Studio album by Oso Oso
- Released: August 9, 2024
- Recorded: January–March 2024
- Studio: Two Worlds Studio
- Genre: Emo pop; fifth-wave emo; power pop; alternative rock; pop rock; emo;
- Length: 29:14
- Label: Yunahon Entertainment LLC
- Producer: Billy Mannino

Oso Oso chronology
| Sore Thumb (2022) | Life Till Bones (2024) |  |

= Life Till Bones =

Life Till Bones is the fifth studio album by the American emo band Oso Oso, released on August 9, 2024. Released following the death of the band's guitarist, the lyrics largely reflect the grief and loss felt by frontman Jade Lilitri. The album met with positive critical reception and was seen as a complement to the band's previous album, Sore Thumb. Critics highlighted Life Till Boness lyrical earnestness and philosophical content while describing the music as bright and catchy, contrasting with the album's lyrics.

==Background==
Shortly after recording the demo versions of their 2022 album Sore Thumb, Oso Oso's guitarist, Tavish Maloney, died unexpectedly at the age of 24. A long-time musical collaborator and blood cousin of frontman Jade Lilitri, Maloney's death and Lilitri's reaction to it are continually present themes throughout the album's lyrics. Some of the songs on the album were made before the band's third studio album, Basking in the Glow, was released.

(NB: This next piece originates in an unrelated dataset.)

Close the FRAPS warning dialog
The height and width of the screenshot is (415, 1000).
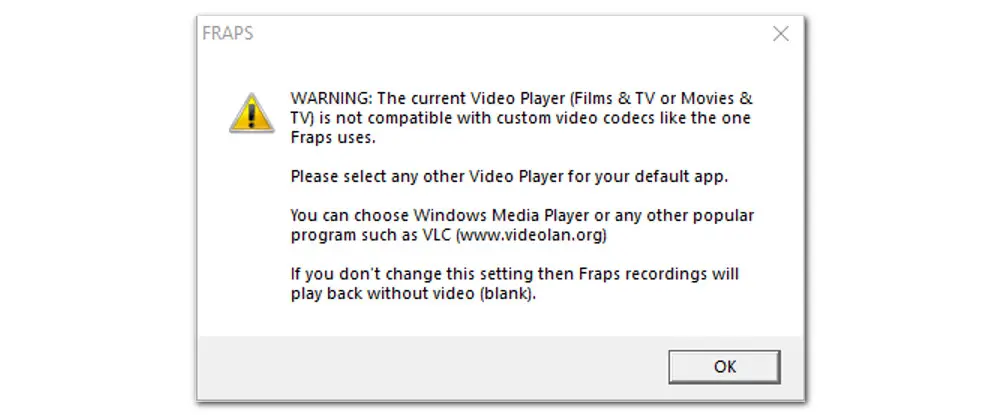click(781, 34)
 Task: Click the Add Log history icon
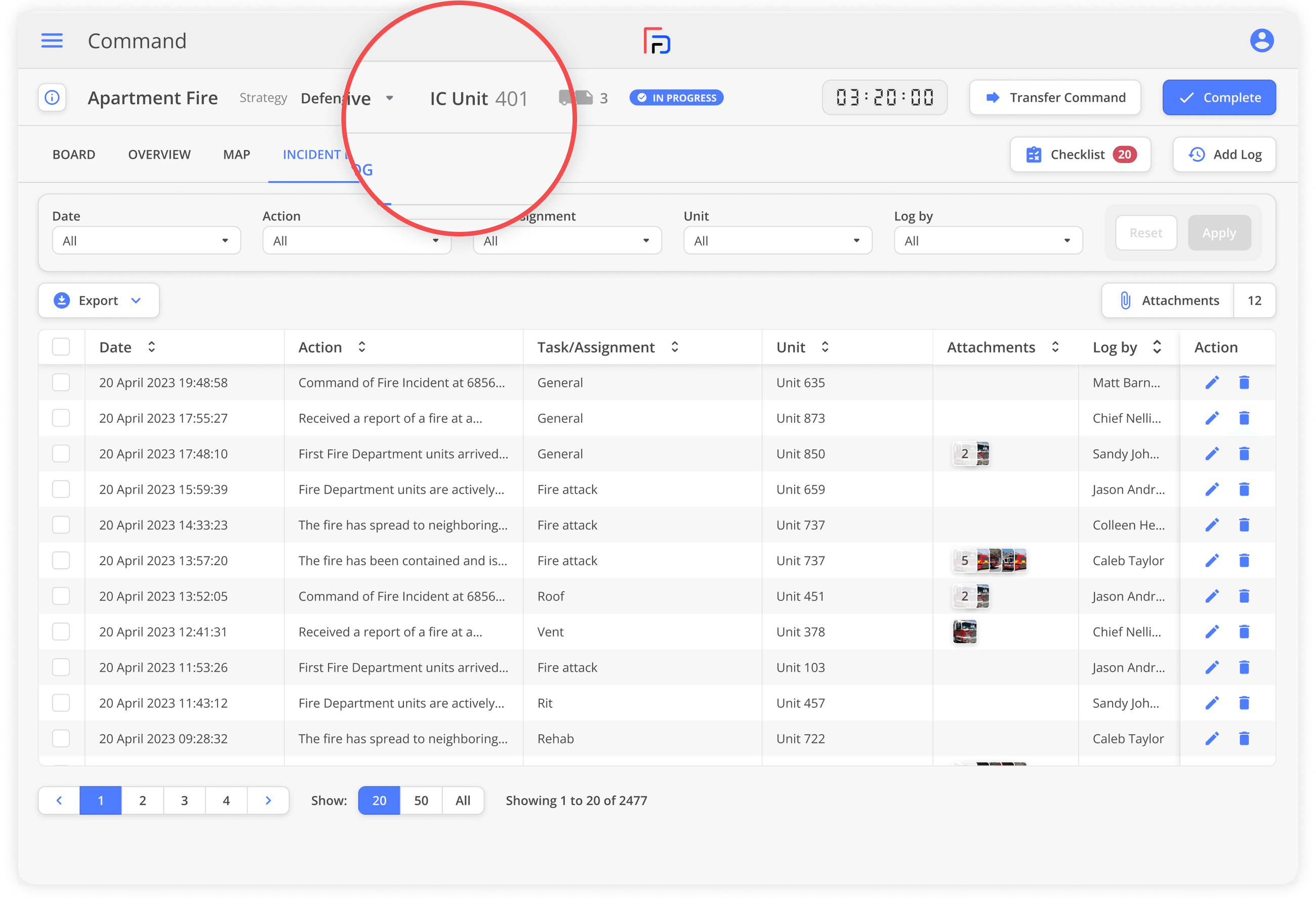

Life Till Bones was produced by Billy Mannino, a long-time collaborator of Oso Oso's, and released by the band's Yunahon Entertainment LLC record label. The album was released on August 9, 2024.

==Reception==

Life Till Bones received positive reviews upon its release. Special attention was given to the tracks "All of My Love", which had been released as a single, and "Seesaw", which dealt with survivor's guilt and paid tribute to Maloney's death. Critics felt that the album was darker than the band's previous work, variously reflecting on loss, guilt, heartbreak, and mourning. Several critics compared the album favorably to the work of Phoenix.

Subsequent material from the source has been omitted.